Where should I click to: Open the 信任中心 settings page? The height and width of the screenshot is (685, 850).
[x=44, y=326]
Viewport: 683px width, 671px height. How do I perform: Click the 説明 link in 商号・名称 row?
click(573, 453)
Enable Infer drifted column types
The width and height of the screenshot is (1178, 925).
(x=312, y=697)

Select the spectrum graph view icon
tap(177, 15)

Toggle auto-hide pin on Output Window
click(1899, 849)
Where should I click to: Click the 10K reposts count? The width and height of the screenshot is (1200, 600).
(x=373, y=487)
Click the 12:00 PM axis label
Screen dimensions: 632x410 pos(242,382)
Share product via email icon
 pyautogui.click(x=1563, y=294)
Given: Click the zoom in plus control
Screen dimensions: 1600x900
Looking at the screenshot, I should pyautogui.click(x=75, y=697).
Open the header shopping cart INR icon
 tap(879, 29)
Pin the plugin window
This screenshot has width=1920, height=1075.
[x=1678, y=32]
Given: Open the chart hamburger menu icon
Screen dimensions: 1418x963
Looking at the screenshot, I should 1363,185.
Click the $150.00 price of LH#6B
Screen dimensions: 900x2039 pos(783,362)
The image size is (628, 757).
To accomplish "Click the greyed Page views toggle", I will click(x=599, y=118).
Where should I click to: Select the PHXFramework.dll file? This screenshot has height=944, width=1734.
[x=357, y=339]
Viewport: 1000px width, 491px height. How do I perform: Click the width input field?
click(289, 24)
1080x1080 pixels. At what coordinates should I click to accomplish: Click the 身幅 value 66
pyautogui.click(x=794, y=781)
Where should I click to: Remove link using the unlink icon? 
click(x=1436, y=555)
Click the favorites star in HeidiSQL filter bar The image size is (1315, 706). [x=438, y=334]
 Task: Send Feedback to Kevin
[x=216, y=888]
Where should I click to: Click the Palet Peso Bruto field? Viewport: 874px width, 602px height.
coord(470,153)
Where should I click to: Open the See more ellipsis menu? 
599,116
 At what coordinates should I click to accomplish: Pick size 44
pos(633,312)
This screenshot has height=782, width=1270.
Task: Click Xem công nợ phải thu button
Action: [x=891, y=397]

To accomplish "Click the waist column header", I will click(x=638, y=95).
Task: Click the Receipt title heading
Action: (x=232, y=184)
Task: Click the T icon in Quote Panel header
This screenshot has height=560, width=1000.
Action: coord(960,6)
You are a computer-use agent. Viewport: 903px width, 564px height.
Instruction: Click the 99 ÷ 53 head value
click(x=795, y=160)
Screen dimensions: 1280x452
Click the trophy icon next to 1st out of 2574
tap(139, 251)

☆ ☆ ☆ ☆ ☆

Your assignment: Each entry above must be repeated word for word.

Answer for this exercise:
Where should I click to: Open the 信任中心 settings page? The height and width of the screenshot is (685, 850).
[x=44, y=326]
Viewport: 683px width, 671px height. How do I perform: Click the 説明 link in 商号・名称 row?
click(573, 453)
Enable Infer drifted column types
The width and height of the screenshot is (1178, 925).
(x=312, y=697)

Select the spectrum graph view icon
tap(177, 15)

Toggle auto-hide pin on Output Window
click(1899, 849)
Where should I click to: Click the 10K reposts count? The width and height of the screenshot is (1200, 600).
(x=373, y=487)
Click the 12:00 PM axis label
Screen dimensions: 632x410 pos(242,382)
Share product via email icon
 pyautogui.click(x=1563, y=294)
Given: Click the zoom in plus control
Screen dimensions: 1600x900
Looking at the screenshot, I should pyautogui.click(x=75, y=697).
Open the header shopping cart INR icon
 tap(879, 29)
Pin the plugin window
This screenshot has width=1920, height=1075.
[x=1678, y=32]
Given: Open the chart hamburger menu icon
Screen dimensions: 1418x963
Looking at the screenshot, I should 1363,185.
Click the $150.00 price of LH#6B
Screen dimensions: 900x2039 pos(783,362)
The image size is (628, 757).
To accomplish "Click the greyed Page views toggle", I will click(x=599, y=118).
Where should I click to: Select the PHXFramework.dll file? This screenshot has height=944, width=1734.
[x=357, y=339]
Viewport: 1000px width, 491px height. How do I perform: Click the width input field?
click(289, 24)
1080x1080 pixels. At what coordinates should I click to accomplish: Click the 身幅 value 66
pyautogui.click(x=794, y=781)
Where should I click to: Remove link using the unlink icon? 
click(x=1436, y=555)
Click the favorites star in HeidiSQL filter bar The image size is (1315, 706). [x=438, y=334]
 Task: Send Feedback to Kevin
[x=216, y=888]
Where should I click to: Click the Palet Peso Bruto field? Viewport: 874px width, 602px height.
coord(470,153)
Where should I click to: Open the See more ellipsis menu? 
599,116
 At what coordinates should I click to accomplish: Pick size 44
pos(633,312)
This screenshot has height=782, width=1270.
Task: Click Xem công nợ phải thu button
Action: [x=891, y=397]

To accomplish "Click the waist column header", I will click(x=638, y=95).
Task: Click the Receipt title heading
Action: (x=232, y=184)
Task: Click the T icon in Quote Panel header
This screenshot has height=560, width=1000.
Action: coord(960,6)
You are a computer-use agent. Viewport: 903px width, 564px height.
Instruction: Click the 99 ÷ 53 head value
click(x=795, y=160)
Screen dimensions: 1280x452
Click the trophy icon next to 1st out of 2574
tap(139, 251)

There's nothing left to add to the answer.